[Somehow Blogger set this to post at 11:58pm (midnight) instead of 12:00pm (noon). Sorry about the delay.]
As promised in the post about Nepean Point, here is a photo of the controversial sculpture One Hundred Foot Line by New York artist Roxy Paine. Part of the controversy, aside from the regular complaining about the National Gallery of Canada spending money on art by non-Canadian artists, was a series of complaints by a certain Ottawa Citizen columnist that At 10 storeys, it screams and distracts from the star structures of that area, the Parliament Buildings.

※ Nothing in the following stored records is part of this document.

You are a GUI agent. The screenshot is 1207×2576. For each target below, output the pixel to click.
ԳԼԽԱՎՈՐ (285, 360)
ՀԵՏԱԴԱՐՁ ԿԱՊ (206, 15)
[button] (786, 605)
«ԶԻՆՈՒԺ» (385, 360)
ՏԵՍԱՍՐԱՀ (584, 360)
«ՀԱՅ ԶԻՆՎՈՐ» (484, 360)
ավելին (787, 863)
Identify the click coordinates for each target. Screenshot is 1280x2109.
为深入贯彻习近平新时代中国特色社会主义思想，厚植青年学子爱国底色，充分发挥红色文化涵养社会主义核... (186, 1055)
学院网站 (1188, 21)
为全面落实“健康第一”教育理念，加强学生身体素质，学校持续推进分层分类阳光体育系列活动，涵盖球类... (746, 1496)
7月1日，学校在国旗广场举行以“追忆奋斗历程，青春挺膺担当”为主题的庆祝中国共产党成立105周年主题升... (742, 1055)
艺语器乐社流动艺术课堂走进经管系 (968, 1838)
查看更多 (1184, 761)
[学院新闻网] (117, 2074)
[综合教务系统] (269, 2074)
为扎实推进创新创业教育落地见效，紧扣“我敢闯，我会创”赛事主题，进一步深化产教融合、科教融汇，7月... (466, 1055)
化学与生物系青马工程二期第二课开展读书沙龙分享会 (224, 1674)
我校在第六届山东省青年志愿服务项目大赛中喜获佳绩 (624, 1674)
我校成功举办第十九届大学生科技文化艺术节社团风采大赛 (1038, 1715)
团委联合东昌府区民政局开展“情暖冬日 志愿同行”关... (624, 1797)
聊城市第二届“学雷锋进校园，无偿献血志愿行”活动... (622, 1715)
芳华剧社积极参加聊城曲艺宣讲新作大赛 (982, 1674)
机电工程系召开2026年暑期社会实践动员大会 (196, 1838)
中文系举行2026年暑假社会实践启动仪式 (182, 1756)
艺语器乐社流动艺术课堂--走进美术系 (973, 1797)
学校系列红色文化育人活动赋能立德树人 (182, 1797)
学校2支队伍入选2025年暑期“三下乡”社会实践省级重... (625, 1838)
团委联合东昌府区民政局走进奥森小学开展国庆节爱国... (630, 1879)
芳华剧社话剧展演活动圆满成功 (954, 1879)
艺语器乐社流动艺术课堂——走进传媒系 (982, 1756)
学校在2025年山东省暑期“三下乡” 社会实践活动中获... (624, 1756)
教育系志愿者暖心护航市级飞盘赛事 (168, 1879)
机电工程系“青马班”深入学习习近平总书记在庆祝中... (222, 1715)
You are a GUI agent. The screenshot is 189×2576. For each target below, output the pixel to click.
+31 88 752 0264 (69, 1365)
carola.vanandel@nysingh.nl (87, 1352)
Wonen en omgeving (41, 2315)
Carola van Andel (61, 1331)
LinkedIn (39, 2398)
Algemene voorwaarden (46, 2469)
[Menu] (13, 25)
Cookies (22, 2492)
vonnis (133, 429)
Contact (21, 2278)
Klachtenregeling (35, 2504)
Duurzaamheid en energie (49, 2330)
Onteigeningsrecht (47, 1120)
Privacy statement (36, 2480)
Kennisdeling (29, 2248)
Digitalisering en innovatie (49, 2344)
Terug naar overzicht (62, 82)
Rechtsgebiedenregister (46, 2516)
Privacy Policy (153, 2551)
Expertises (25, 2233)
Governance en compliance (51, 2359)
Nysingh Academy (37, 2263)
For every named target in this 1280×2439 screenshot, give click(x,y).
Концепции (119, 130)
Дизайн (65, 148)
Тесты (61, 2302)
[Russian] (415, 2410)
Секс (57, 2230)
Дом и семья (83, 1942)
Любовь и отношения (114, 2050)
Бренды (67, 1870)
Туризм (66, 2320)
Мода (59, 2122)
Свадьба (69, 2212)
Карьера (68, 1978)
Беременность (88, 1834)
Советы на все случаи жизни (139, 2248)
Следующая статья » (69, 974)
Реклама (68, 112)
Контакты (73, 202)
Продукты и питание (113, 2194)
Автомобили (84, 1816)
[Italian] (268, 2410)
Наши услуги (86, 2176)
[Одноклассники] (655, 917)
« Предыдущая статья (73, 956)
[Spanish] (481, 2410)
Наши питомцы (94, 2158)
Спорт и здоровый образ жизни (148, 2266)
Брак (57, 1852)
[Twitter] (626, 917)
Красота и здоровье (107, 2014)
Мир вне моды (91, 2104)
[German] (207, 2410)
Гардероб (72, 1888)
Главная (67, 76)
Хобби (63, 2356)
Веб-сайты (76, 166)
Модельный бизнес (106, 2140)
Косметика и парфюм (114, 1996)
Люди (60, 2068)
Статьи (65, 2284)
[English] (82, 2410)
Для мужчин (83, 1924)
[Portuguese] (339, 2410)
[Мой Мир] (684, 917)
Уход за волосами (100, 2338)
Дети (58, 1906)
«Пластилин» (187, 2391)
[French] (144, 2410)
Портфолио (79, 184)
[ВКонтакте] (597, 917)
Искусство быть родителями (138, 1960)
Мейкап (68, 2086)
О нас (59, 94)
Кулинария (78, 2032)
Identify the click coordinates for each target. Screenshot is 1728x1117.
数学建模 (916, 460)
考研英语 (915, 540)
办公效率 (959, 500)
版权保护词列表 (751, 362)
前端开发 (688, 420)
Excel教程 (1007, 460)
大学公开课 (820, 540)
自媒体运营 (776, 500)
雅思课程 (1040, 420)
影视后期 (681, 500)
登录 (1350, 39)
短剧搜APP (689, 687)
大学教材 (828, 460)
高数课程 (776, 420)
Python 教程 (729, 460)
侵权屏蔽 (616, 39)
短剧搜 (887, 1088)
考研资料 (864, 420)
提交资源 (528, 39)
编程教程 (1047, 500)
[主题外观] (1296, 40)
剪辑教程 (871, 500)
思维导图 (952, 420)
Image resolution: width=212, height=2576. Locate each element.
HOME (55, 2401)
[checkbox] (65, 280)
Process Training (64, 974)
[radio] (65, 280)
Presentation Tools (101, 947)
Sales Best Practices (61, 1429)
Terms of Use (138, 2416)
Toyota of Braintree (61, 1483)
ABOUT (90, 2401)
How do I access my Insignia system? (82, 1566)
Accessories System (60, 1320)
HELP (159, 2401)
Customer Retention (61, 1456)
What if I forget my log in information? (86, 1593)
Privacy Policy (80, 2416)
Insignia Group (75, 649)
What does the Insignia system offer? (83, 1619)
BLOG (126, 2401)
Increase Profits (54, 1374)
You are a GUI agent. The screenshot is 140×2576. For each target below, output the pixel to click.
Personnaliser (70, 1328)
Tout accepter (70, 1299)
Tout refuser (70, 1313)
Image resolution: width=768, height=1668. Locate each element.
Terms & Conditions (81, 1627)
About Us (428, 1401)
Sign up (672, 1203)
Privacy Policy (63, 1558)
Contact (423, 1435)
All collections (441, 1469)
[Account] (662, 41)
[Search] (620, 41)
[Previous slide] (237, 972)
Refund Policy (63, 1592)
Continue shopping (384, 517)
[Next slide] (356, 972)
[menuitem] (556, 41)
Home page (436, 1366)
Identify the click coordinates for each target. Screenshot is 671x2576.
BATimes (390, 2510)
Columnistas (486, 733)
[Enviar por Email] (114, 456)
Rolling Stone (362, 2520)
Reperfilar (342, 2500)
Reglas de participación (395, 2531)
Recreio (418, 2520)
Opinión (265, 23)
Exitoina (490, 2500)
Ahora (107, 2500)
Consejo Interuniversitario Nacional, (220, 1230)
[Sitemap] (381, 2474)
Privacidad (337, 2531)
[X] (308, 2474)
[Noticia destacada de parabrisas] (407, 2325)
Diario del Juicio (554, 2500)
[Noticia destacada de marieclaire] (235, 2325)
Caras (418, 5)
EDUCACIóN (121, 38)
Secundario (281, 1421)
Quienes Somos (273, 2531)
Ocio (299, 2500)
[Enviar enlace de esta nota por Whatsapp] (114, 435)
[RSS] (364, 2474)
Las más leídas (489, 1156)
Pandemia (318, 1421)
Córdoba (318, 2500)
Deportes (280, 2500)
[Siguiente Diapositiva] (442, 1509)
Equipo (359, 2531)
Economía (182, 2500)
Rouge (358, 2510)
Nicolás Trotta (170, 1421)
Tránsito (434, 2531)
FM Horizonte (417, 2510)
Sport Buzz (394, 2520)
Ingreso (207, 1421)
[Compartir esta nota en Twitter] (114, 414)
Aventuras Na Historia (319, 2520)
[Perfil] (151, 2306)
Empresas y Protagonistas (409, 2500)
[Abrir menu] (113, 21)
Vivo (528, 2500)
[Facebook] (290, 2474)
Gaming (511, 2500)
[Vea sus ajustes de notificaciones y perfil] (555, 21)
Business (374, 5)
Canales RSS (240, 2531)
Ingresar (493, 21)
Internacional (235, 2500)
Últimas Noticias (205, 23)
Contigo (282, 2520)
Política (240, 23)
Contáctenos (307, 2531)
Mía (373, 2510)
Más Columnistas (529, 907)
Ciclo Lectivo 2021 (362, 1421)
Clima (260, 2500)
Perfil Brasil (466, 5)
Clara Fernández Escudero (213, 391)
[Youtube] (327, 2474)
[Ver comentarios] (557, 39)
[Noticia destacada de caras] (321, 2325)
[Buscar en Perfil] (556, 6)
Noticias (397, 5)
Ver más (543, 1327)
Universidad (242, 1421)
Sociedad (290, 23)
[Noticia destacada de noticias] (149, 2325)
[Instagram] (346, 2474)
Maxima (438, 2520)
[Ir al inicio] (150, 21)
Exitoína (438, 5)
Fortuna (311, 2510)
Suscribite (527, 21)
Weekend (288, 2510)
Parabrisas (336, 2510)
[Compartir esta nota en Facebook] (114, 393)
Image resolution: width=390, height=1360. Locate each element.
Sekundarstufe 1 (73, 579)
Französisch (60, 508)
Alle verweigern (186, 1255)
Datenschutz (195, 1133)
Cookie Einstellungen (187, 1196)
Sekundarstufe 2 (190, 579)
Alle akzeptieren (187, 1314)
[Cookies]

It is completely out of context.
However, As I mentioned in a photo in the previous post, about the only place you can see both the Paine sculpture and the Parliament buildings is from Nepean Point, and even then they're in opposite directions.
As for "out of context", nearly any photo of the Line from Nepean Point shows a number of other vertical interventions far less attractive (though admittedly less expensive) than the sculpture:
Just to give you an example of how obtrusive they are, I had to put my camera on a timer and stick it out as far as I could reach on my tripod just to get the Line and the National Art Gallery atrium in the same shot without a post or lamp in the way. You can just make out the tip of the restroom facility on the right at the base of the hill in both photos.
I think it looks pretty good, actually. It pretty much dominates the skyline but there's nothing else of visual interest in this direction from which it might distract. At any other angle (i.e. at ground level), the only thing you can see beyond it is trees and sky. And on a day like this one, it quite effectively disappears into the sky as though it went all the way up to the clouds.